The case for a moratorium on booster shots

This week, the World Health Organization (WHO) called for wealthy nations to stop giving out booster shots in a push towards global vaccine equity. 

These nations should stall any booster shots until at least September, said WHO Director-General Tedros Adhanom Ghebreyesus at a press conference on Wednesday. Instead, excess vaccines should be donated to COVAX, the international vaccine distributor that aims to mitigate COVID-19 in low-income countries. When 10% of the population in every country has been vaccinated, then wealthy countries could resume administering boosters, Tedros said.

Here’s what he said at the conference (h/t Helen Branswell, STAT News):

I understand the concern of all governments to protect their people from the Delta variant. But we cannot and we should not accept countries that have already used most of the global supply of vaccine using even more of it while the world’s most vulnerable people remain unprotected.

It may seem counterintuitive for a country to not provide its citizens with extra protection when it has the means to do so. But the global numbers are staggering. About 50% of the U.S. population has now been fully vaccinated, and we have doses to spare (some of which are going to waste). Meanwhile, in most African countries, 1% or less of the population is vaccinated. This is even though vaccine demand is actually far higher in low-income nations than in the U.S.

Nature’s Amy Maxmen has a great piece unpacking this inequity. She cites a rather damning WHO analysis:

An internal analysis from the World Health Organization (WHO) estimates that if the 11 rich countries that are either rolling out boosters or considering it this year were to give the shots to everyone over 50 years old, they would use up roughly 440 million doses of the global supply. If all high-income and upper-middle-income nations were to do the same, the estimate doubles.

About 3.5 billion people in low- and lower-middle-income countries have yet to be vaccinated, Maxmen estimates. Give one dose to 10% of that number, and you use 350 million doses—less than the 440 million that rich nations would use up with boosters.

The longer that these low-income countries go without widespread vaccination, the more likely it is that new variants will emerge from their outbreaks.
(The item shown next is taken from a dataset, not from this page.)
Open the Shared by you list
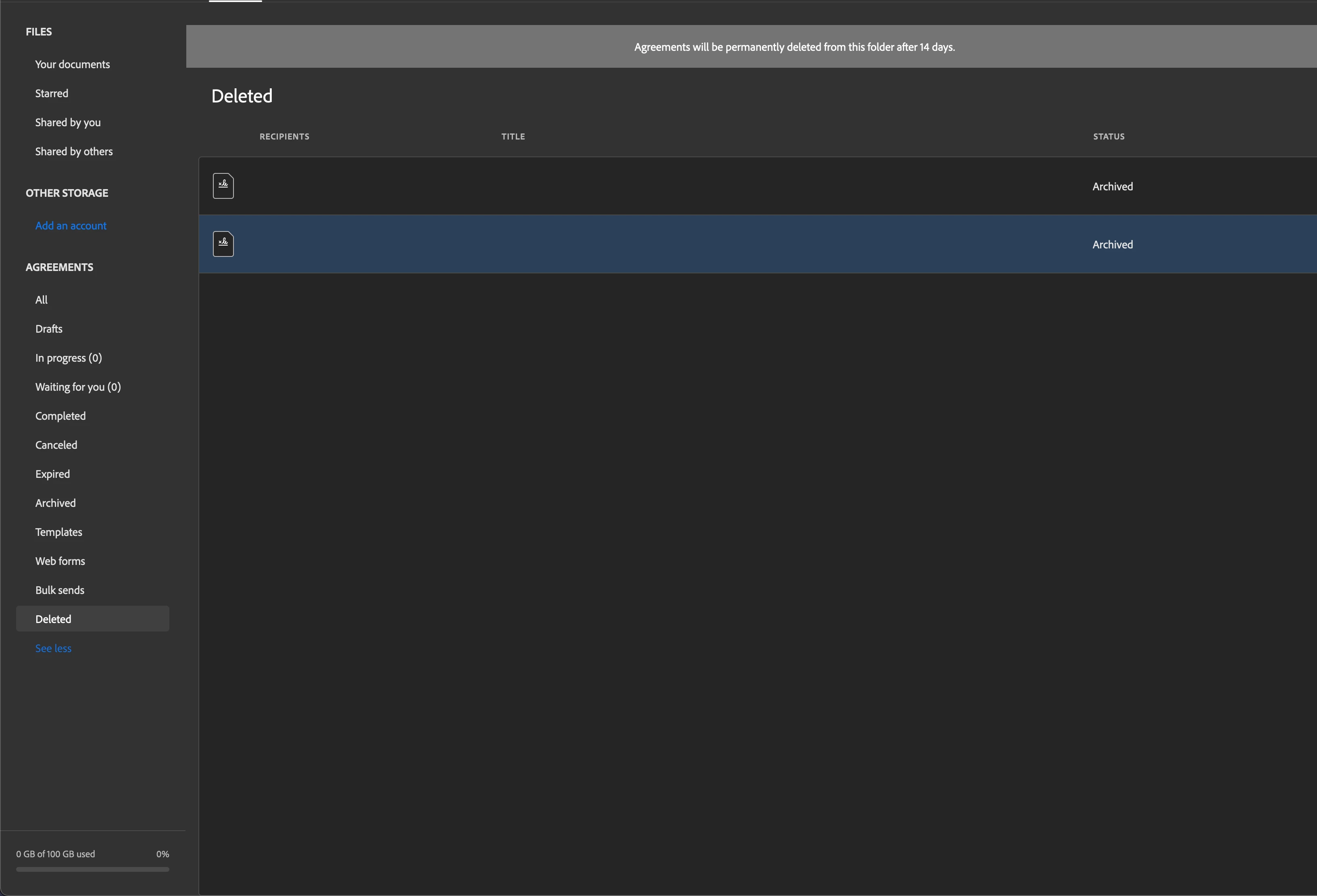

This is because, with every new COVID-19 case, the virus has a new opportunity to mutate. We’re already seeing Delta adapt to become even more transmissible and monitoring other potentially-concerning variants, like Lambda.
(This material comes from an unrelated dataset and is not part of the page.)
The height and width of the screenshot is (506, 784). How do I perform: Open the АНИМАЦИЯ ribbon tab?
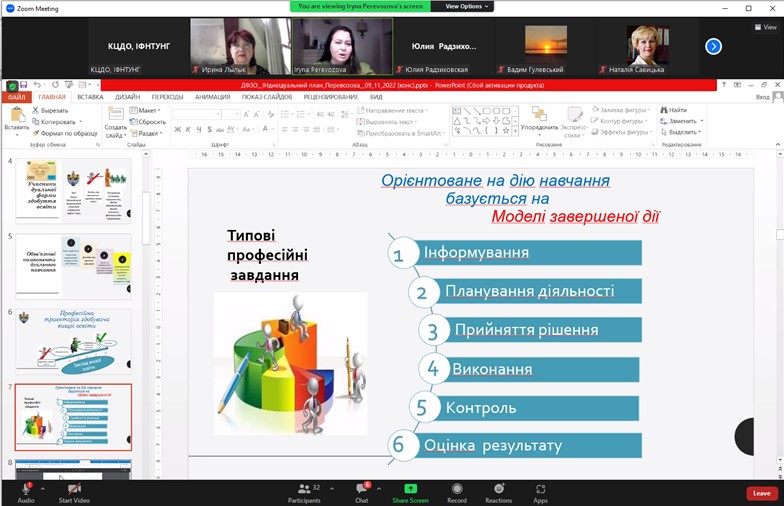point(211,97)
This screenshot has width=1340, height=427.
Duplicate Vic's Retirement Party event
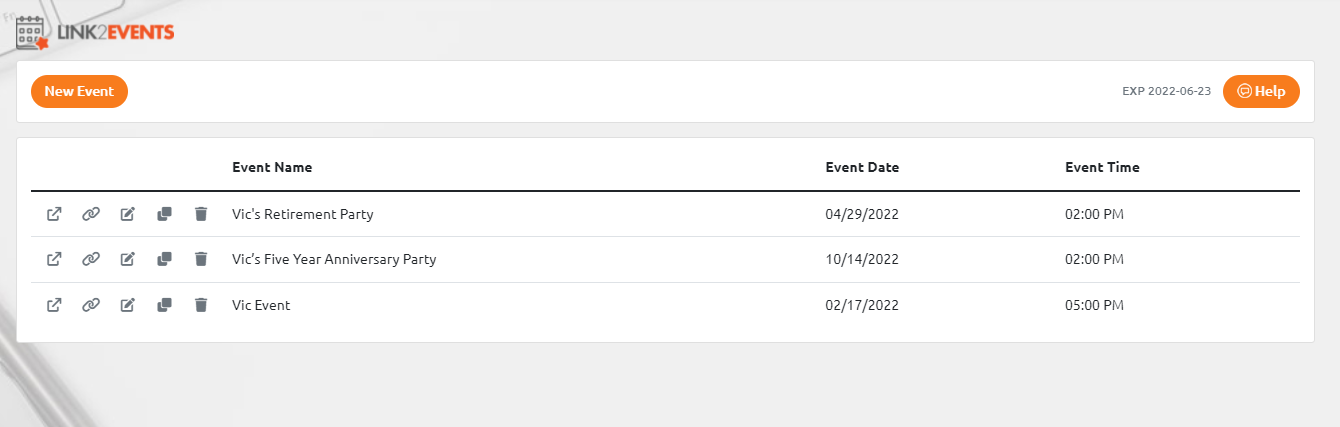click(165, 214)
It’s unclear how much power the WHO has to enforce a booster shot moratorium, especially now that some countries (like Israel) have already gotten started on administering these extra shots. And it’s also worth noting that public health officials in the U.S. are shifting away from using “booster” to describe third shots for immunocompromised people or second shots who for those who received the one-and-done Johnson & Johnson vaccine; they say that these shots rather bring patients up to the same immunity levels as those who received two mRNA doses.